I read that, if we work with a language $L$ which only has function symbols and if we consider two $L$-structures $\mathbb{A}$ and $\mathbb{B}$ (with domains $A$ and $\lbrace 0,1 \rbrace$ respectively), the set of all homomorphisms (functions from $A$ to $\lbrace 0,1 \rbrace$ which interract as we'd expect with the functions in both structures) from $\mathbb{A}$ to $\mathbb{B}$ is a closed set of $\lbrace 0,1 \rbrace ^A$ (with the product topology).
My question is: does this result have any direct applications in the domain of model theory?
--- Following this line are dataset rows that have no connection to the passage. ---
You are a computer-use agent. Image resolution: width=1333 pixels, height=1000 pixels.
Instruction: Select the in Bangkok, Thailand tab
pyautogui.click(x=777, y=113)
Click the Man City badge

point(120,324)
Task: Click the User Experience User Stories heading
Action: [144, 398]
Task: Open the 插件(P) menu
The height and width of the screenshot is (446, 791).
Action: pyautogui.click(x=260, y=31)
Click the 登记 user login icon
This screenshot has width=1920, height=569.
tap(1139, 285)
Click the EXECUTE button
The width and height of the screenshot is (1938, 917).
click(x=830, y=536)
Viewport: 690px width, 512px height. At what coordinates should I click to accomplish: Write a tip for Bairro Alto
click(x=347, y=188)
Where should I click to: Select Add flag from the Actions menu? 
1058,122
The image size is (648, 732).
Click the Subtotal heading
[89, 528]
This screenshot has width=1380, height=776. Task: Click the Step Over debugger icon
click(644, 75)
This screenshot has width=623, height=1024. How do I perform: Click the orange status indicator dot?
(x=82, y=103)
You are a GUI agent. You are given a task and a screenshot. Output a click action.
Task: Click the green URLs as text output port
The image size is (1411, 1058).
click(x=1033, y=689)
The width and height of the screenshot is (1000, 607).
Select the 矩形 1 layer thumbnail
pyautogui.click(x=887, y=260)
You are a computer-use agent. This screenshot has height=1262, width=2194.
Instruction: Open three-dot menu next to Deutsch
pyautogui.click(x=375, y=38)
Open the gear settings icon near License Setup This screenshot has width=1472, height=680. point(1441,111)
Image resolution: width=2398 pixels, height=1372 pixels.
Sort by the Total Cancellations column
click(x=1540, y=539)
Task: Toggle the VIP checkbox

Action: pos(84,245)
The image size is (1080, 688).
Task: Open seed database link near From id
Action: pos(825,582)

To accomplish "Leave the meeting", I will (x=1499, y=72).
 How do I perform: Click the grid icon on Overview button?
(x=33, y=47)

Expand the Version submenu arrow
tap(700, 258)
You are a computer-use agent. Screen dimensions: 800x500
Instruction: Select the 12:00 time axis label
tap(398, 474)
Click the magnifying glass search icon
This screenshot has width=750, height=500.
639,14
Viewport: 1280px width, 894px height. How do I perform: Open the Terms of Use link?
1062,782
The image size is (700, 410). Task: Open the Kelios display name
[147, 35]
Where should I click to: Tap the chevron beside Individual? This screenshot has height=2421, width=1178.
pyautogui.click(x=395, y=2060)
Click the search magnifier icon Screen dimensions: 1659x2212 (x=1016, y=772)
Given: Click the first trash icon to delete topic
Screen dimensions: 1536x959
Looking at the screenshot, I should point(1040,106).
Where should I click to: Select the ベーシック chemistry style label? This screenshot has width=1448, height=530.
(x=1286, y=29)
But also... I can't prove this, and I think this is mainly because I cannot see how I would prove anything is closed in that topology...
I have tried to look at the power set of $A$ rather the functions, it hasn't helped much, the open sets still are quite complicated, and I remain stuck at that point.
Any kind of help would really be appreciated,
Thank you!
If $\varphi:A\to\{0,1\}$ is not a homomorphism, there is is a function symbol $f\in L$ such that $\varphi$ doesn’t interact properly with $f$. If $f$ is $n$-ary, this means that there are $a_1,\ldots,a_n\in A$ such that
$$\varphi\big(f^{\Bbb A}(a_1,\ldots,a_n)\big)\ne f^{\Bbb B}\big(\varphi(a_1),\ldots,\varphi(a_n)\big)\;.$$
Let $a_0=f^{\Bbb A}(a_1,\ldots,a_n)\in A$, and let
$$U=\left\{\psi\in\{0,1\}^A:\psi(a_k)=\varphi(a_k)\text{ for }k=0,\ldots,n\right\}\;;$$
then $U$ is an open nbhd of $\varphi$ in $\{0,1\}^A$, and
$$\psi\big(f^{\Bbb A}(a_1,\ldots,a_n)\big)\ne f^{\Bbb B}\big(\psi(a_1),\ldots,\psi(a_n)\big)$$
for each $\psi\in U$, so no member of $U$ is a homomorphism from $\Bbb A$ to $\Bbb B$.